**TASKS TO PERFORM**
1. Write out the part of the court excerpt that opens with the words containing "SUBMISSIONS BY BOTH" and closes with "in her absence.".
2. In the court excerpt, on what date was the trial court's order dismissing the application for further investigation issued?

**SELECTED EXCERPT**
────
3. Thereafter, the petitioner/complainant had moved an application under Section 173(8) of Cr.P.C. on 26.02.2020 for further investigation in the case, which was dismissed vide order dated 30.11.2022 by the learned Trial Court. The concluding portion of the order has been reproduced as under: “...Therefore, in view of the foregoing discussions and in light of the judgment of Hon'ble Supreme court of India in Vinubhai Haribhai Malaviya Vs. State of Gujarat (Supra), this Court is of the opinion that the present application u/s. 173 (8) Cr.PC filed by prosecutrix for further investigation is not maintainable, as trial has already commenced in this case with framing of charge against the accused and aforesaid application is accordingly dismissed...”

SUBMISSIONS BY BOTH THE PARTIES

4. Learned counsel for the petitioner argues that further investigation is required in the present case since the police has ignored certain vital points of investigation which were mentioned by the complainant, including obtaining the details of hotels which the complainant and the accused had visited. It is further stated that the chargesheet/final report of the investigation was never communicated to the petitioner and charges were framed in her absence.
────
**INFORMATION SHOWN**

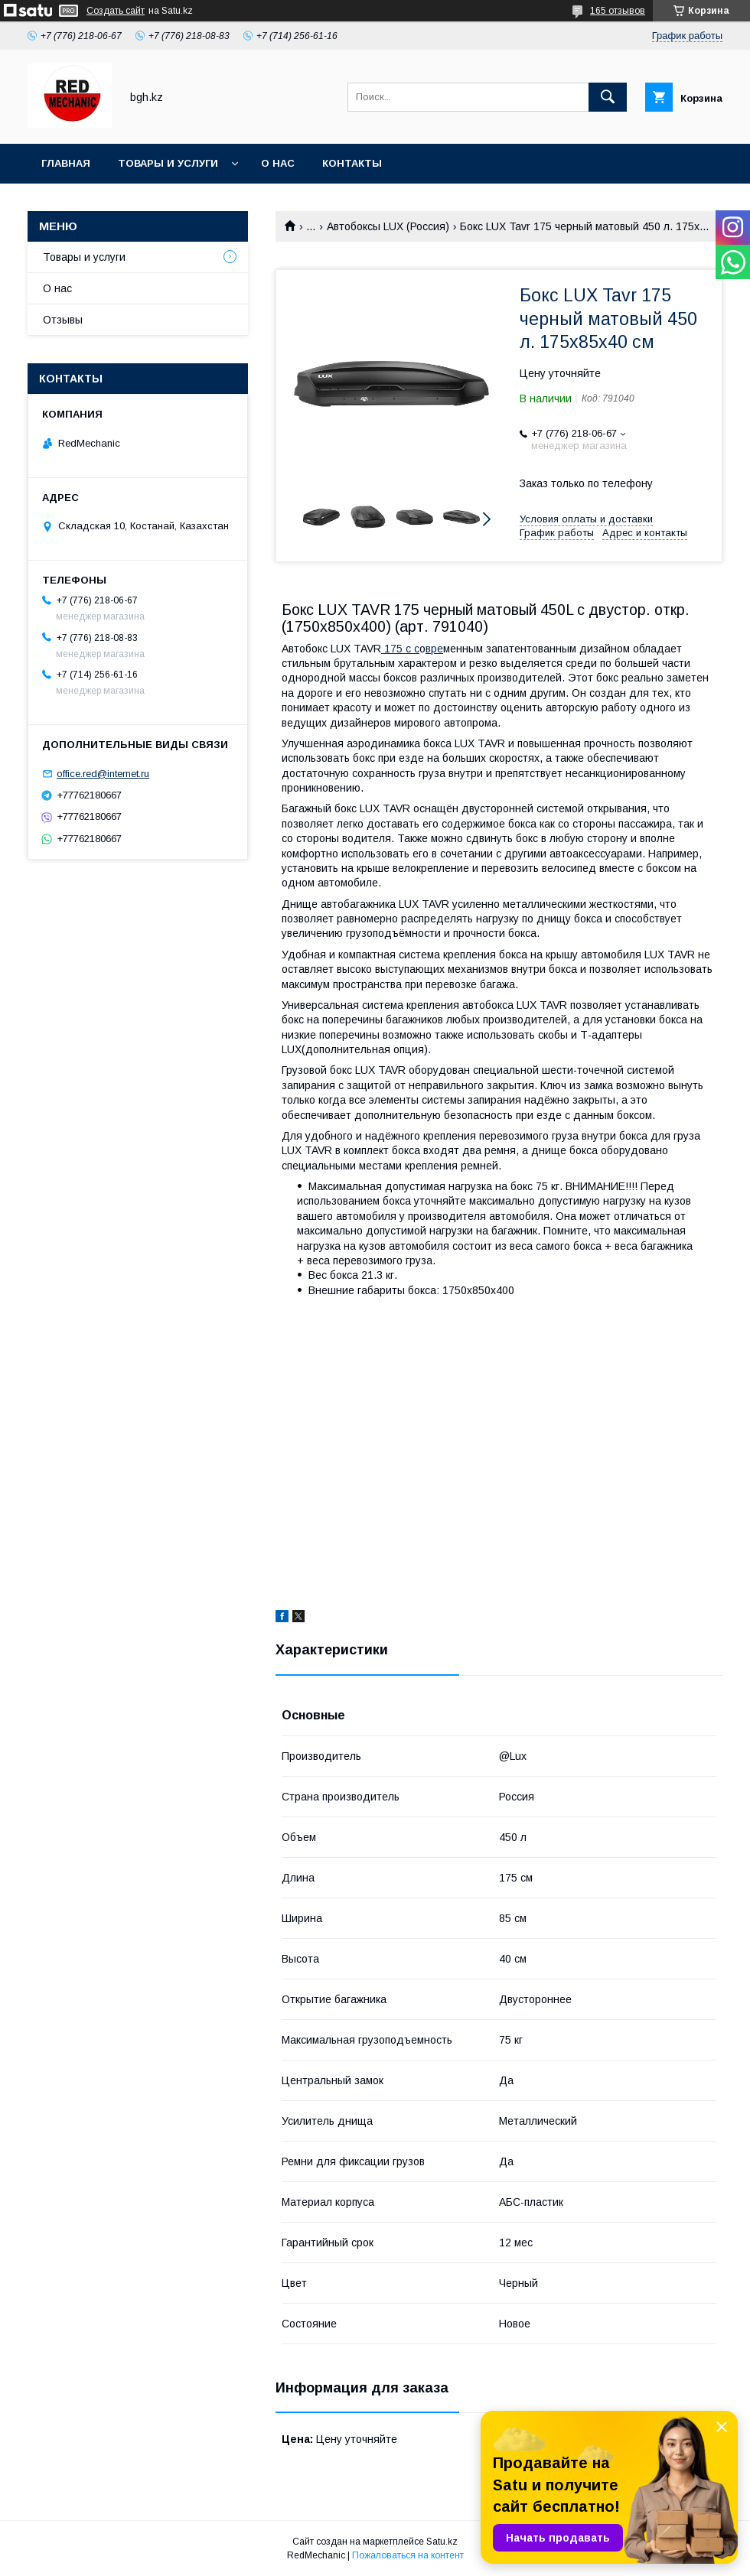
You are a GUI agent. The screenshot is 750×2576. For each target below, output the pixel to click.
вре (434, 648)
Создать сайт (115, 10)
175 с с (400, 648)
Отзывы (63, 320)
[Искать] (608, 97)
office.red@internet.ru (103, 773)
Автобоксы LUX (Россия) (388, 226)
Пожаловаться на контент (408, 2555)
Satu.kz (442, 2541)
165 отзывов (617, 10)
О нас (278, 163)
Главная (65, 163)
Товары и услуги (168, 163)
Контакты (352, 163)
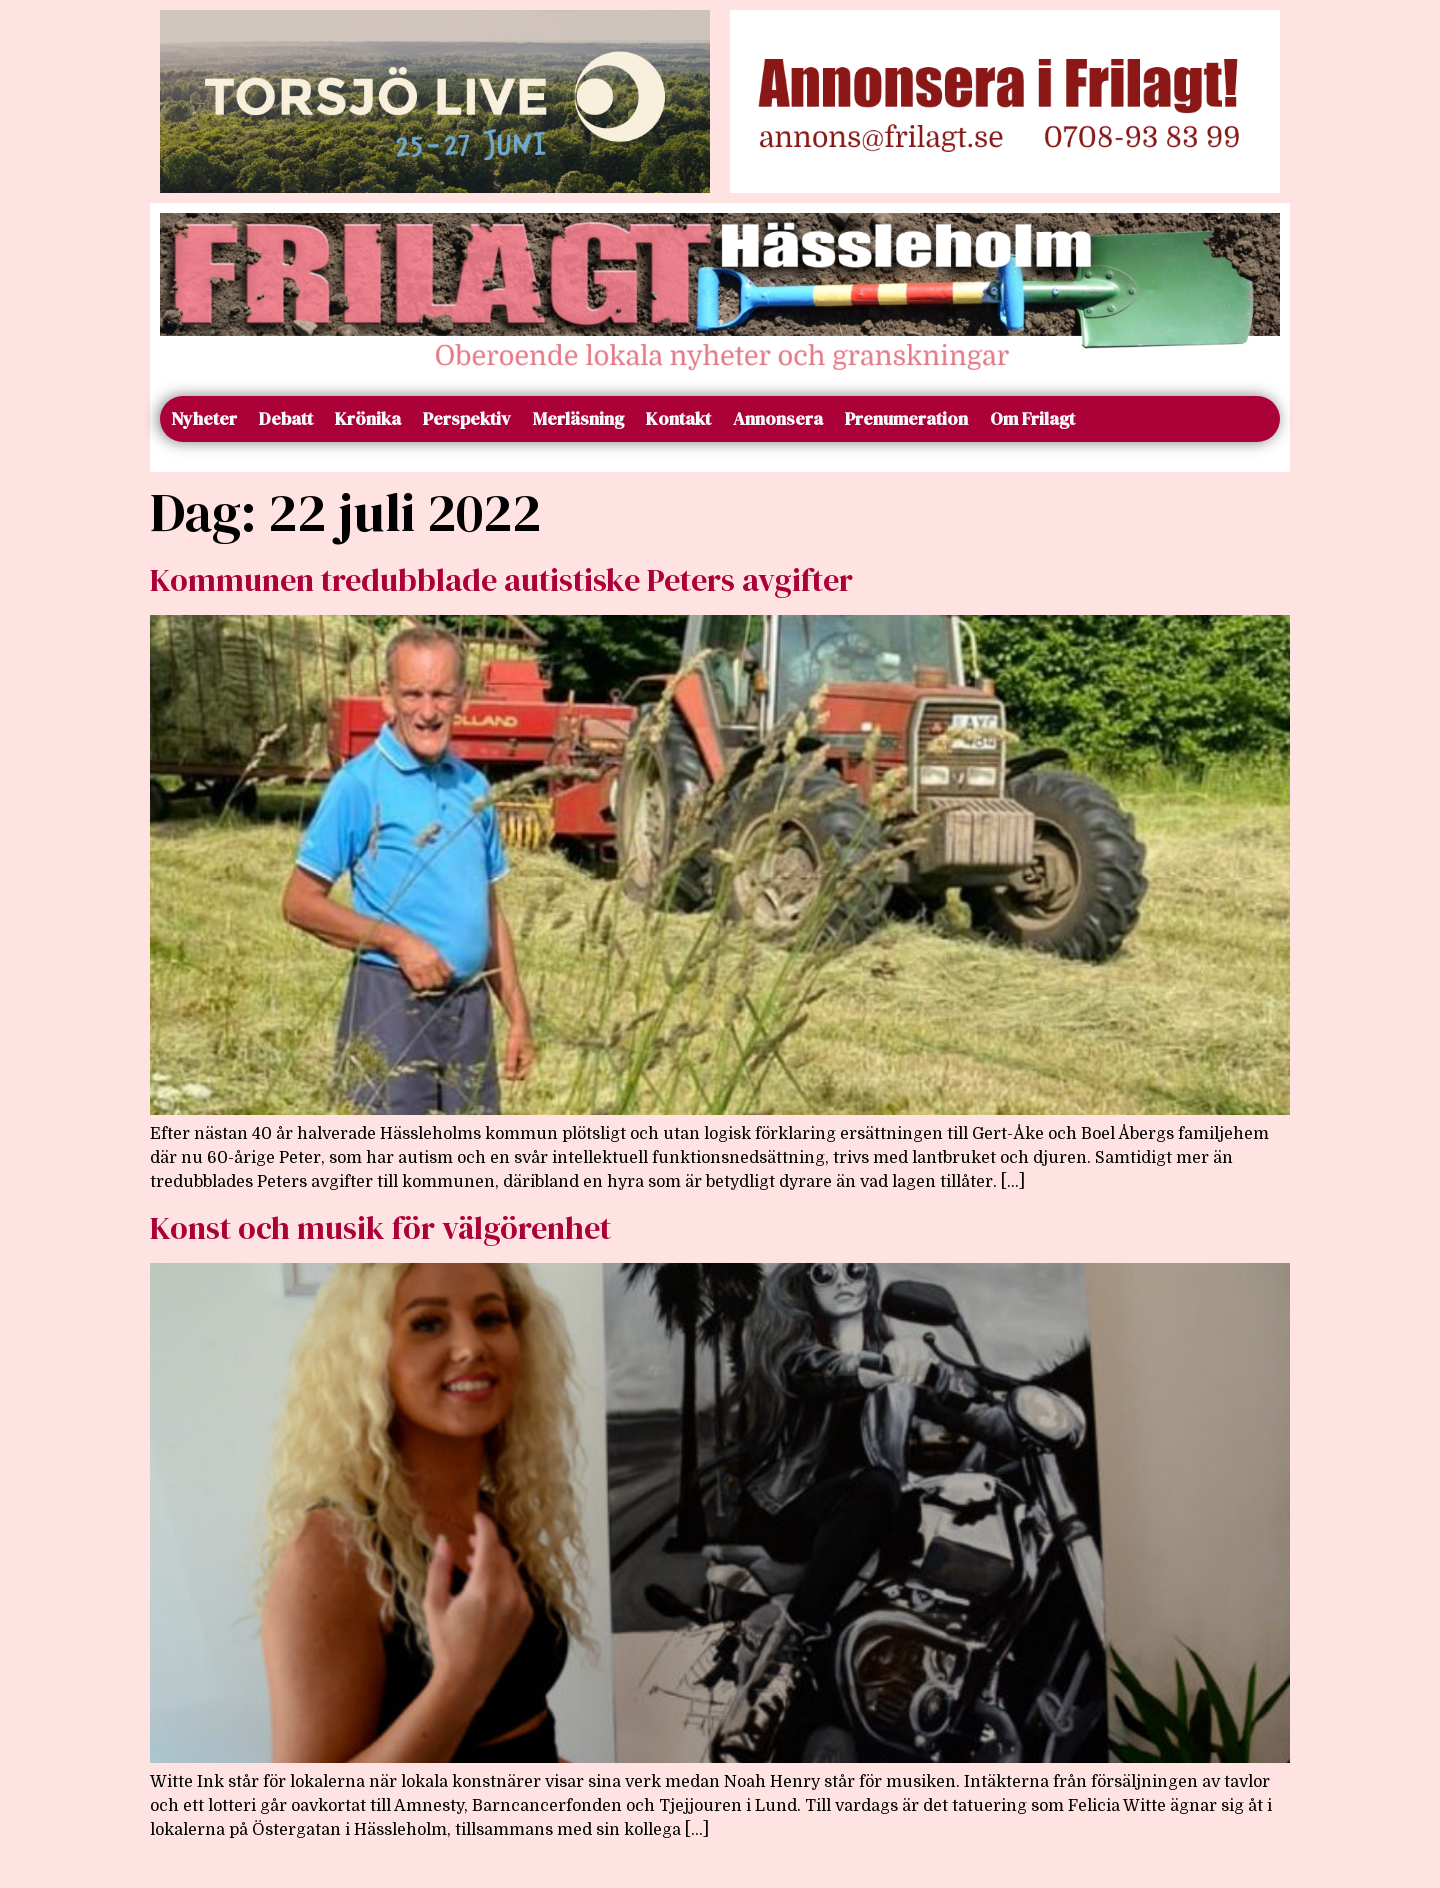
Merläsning (578, 418)
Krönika (368, 418)
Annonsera (778, 418)
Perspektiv (467, 418)
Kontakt (678, 418)
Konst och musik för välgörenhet (380, 1228)
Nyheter (204, 418)
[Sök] (1257, 419)
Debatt (286, 418)
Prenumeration (906, 418)
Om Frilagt (1032, 418)
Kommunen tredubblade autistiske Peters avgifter (501, 580)
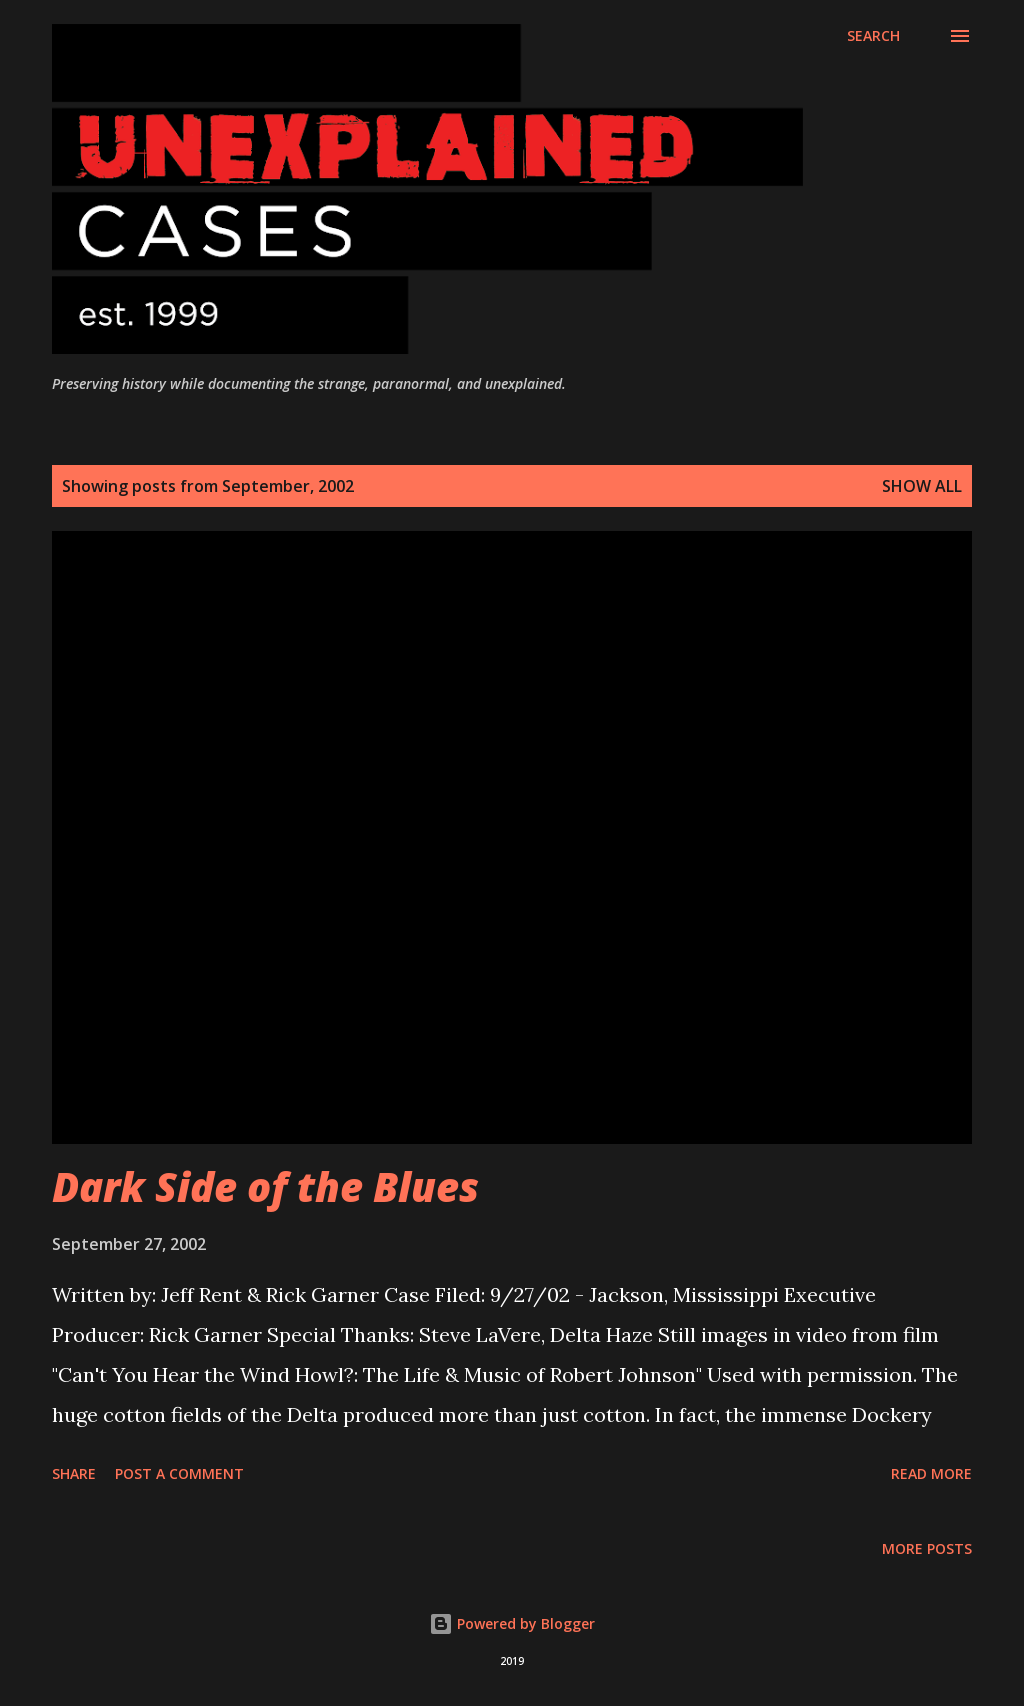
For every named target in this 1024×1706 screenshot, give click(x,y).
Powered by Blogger (512, 1623)
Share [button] (74, 1473)
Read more (931, 1473)
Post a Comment (179, 1473)
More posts (927, 1548)
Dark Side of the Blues (265, 1186)
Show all (922, 486)
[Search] (873, 36)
────
**SOLUTIONS BY TASK**
1.
SUBMISSIONS BY BOTH THE PARTIES

4. Learned counsel for the petitioner argues that further investigation is required in the present case since the police has ignored certain vital points of investigation which were mentioned by the complainant, including obtaining the details of hotels which the complainant and the accused had visited. It is further stated that the chargesheet/final report of the investigation was never communicated to the petitioner and charges were framed in her absence.

2. 30.11.2022